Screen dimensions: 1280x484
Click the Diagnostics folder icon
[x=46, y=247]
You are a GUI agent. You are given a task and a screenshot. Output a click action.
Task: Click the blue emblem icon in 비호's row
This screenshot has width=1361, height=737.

- Work to be completed:
Copy every single line of the material above that holds "screenshot".

- Response below:
You are a GUI agent. You are given a task and a screenshot. Output a click action.
This screenshot has width=1361, height=737.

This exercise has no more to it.